À partir de 1981, parallèlement à ses études médicales, il occupe des fonctions de conseiller technique régional auprès de maître André Nocquet au sein de la Fédération française d’aïkido et kobudo (FFAK). En 1983, lors de la création de la Fédération française d’aïkido, aïkibudo et affinitaires (FFAAA), il exerce les fonctions de directeur technique régional (DTR) jusqu’au début de l’année 1986.
À partir de 1986, il s’intéresse au Kinomichi tout en poursuivant l’étude de l’Aïkido et d’autres budō (kenjutsu, kobudō…), ainsi que de la self-défense, avec une ouverture vers certaines pratiques issues des arts martiaux chinois.

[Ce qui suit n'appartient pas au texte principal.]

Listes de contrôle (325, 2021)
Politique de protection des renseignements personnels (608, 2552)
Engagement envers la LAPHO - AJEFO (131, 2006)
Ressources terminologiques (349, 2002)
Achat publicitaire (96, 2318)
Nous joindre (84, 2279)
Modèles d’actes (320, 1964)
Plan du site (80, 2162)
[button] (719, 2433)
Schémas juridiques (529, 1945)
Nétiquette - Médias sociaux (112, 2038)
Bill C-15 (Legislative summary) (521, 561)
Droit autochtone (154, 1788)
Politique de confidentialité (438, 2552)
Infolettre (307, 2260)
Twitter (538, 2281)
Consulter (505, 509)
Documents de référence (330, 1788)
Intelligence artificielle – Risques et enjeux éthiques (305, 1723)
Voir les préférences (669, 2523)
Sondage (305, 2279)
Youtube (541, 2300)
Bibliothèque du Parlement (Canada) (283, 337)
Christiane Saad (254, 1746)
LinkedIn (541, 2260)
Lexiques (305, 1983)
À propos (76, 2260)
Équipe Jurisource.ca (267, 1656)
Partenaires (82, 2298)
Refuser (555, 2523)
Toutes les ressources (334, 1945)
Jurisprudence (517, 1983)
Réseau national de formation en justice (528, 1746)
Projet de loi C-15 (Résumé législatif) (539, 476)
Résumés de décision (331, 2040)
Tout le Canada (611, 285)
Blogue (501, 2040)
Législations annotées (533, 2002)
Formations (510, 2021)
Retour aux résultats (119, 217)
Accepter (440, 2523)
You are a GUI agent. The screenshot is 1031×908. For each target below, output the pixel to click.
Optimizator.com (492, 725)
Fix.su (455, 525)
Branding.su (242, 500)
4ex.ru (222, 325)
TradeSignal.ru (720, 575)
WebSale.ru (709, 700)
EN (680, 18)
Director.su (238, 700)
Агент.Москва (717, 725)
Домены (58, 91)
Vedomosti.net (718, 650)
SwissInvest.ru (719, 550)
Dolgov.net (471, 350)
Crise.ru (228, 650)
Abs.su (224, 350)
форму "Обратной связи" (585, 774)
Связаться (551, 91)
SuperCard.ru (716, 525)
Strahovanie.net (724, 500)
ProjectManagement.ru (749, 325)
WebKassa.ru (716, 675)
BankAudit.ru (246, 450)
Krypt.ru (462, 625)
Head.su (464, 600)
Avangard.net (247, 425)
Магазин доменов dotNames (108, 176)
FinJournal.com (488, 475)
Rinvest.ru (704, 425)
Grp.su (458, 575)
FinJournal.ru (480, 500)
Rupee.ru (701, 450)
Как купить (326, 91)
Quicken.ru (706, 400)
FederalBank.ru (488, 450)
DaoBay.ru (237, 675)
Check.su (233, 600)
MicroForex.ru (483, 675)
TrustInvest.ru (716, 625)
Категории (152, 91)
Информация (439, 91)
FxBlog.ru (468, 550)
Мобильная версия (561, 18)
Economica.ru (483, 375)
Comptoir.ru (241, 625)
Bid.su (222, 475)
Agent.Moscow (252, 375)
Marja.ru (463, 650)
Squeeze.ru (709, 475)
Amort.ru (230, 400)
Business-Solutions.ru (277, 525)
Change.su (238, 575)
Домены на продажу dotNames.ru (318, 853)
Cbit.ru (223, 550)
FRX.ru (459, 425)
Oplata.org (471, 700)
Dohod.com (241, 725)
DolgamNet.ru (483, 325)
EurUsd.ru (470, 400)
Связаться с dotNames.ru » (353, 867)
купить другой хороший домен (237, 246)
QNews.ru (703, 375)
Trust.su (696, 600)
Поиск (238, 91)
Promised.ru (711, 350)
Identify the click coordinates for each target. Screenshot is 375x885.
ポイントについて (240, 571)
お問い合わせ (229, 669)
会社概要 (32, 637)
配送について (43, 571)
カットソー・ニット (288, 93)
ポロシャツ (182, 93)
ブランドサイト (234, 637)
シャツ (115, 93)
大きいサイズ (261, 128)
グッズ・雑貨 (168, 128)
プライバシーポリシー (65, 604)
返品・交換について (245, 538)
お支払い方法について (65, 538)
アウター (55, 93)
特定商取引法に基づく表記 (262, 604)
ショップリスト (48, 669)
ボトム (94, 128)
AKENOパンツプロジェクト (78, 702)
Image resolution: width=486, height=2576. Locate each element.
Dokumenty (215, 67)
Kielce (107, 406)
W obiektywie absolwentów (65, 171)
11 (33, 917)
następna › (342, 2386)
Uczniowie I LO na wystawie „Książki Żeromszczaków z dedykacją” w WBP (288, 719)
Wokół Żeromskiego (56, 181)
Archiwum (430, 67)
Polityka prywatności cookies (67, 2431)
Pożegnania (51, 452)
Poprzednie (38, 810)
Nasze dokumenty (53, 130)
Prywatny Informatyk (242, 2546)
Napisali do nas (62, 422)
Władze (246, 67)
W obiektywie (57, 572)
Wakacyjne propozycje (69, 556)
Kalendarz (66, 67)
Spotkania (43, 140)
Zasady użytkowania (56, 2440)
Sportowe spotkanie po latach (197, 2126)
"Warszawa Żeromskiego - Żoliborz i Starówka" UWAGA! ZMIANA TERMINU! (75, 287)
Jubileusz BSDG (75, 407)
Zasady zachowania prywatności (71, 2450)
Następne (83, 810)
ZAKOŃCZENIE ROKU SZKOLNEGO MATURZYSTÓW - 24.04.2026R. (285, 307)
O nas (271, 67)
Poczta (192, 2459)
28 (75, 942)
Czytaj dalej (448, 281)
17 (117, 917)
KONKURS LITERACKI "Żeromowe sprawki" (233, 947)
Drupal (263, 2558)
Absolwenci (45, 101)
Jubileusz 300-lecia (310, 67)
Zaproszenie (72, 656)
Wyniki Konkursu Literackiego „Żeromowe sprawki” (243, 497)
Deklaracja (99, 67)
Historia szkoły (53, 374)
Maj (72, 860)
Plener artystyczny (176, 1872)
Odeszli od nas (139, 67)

De 1996 jusqu’au décès de maître Masamichi Noro en 2013 :
Il suit son enseignement direct dans ses dojos successifs. Formé personnellement par maître Masamichi Noro, il bénéficie d’une relation privilégiée, habitant et formé à son contact et il devient instructeur de Kinomichi. A la création de l’association des enseignants et instructeurs en 2001, maître Masamichi Noro étant président d’honneur, il en est président, et ce jusqu’à la formation de l’Institut Français du Kinomichi organe officiel du kinomichi via la Fédération française d’aïkido, aïkibudo kinomichi et associés (FFAAA). Ainsi, il l’assiste dans l’élaboration de la nomenclature de la sous-commission du Kinomichi à la CSDGE de l’union des fédérations d’aikido (UFA) et dans la préparation des discussions sur les grades Dan d’État. En 2012, il est classé dans le 7ᵉ groupe au sommet du classement pyramidal établi par maître Masamichi Noro. La même année, il l’envoie au Japon, accompagné de L Forni et JP Cortier, pour présenter le Kinomichi. Parallèlement, il le mandate pour engager les discussions sur les grades Dan avec la CSDGE de l’UFA. Nommé Shihan, il reçoit au Japon titres et grades sous l’égide de la famille impériale.
De 2013 à aujourd’hui :
Il devient membre du comité directeur de la FFAAA, fédération agréée par le ministère chargé de la jeunesse et des Sports. En 2015, à l’issue d’un processus d’expertises et d’examens techniques, les maîtres de la Dai Nippon Butoku Kai (Kyoto) lui attribuent le grade de 8ᵉ dan d’aïkido (style/méthode Kinomichi). En 2016, il reçoit le titre de Hanshi en présence des autorités japonaises. En 2021, il est élu président de l’Institut Français du Kinomichi (IFK), organe fédéral de la FFAAA, la discipline accédant alors au statut de discipline associée. Il obtient la même année le diplôme d’État français DESJEPS aïkido et disciplines associées (Kinomichi). En 2022, il reçoit en France le grade d’État 8ᵉ Dan CSDGE aïkido (Kinomichi). En 2023, il reçoit à Kyoto, en présence de son Altesse impériale la princesse Akiko de Mikasa, le Butoku Knight Award. En 2025, il reçoit au Japon un prix d’excellence pour la contribution au développement des Budō, remis par M. Takatoshi Nishiwaki, Gouverneur de la préfecture de Kyoto, en présence du Maire de Kyoto, des maîtres de la DNBK, de Sosai Higashifushimi Jiko (cousin de Sa Majesté l’Empereur émérite Akihito) et de son Altesse Impériale la princesse Akiko de Mikasa. Il est également, au Butokuden, nommé Sō-Shihan et Daihyō lors d’un rituel martial traditionnel japonais, s’apparentant à un adoubement avec un ken. Il est actuellement responsable du Conseil supérieur du Kinomichi (CSK), président de l’Institut français du Kinomichi et membre du comité directeur de la FFAAA.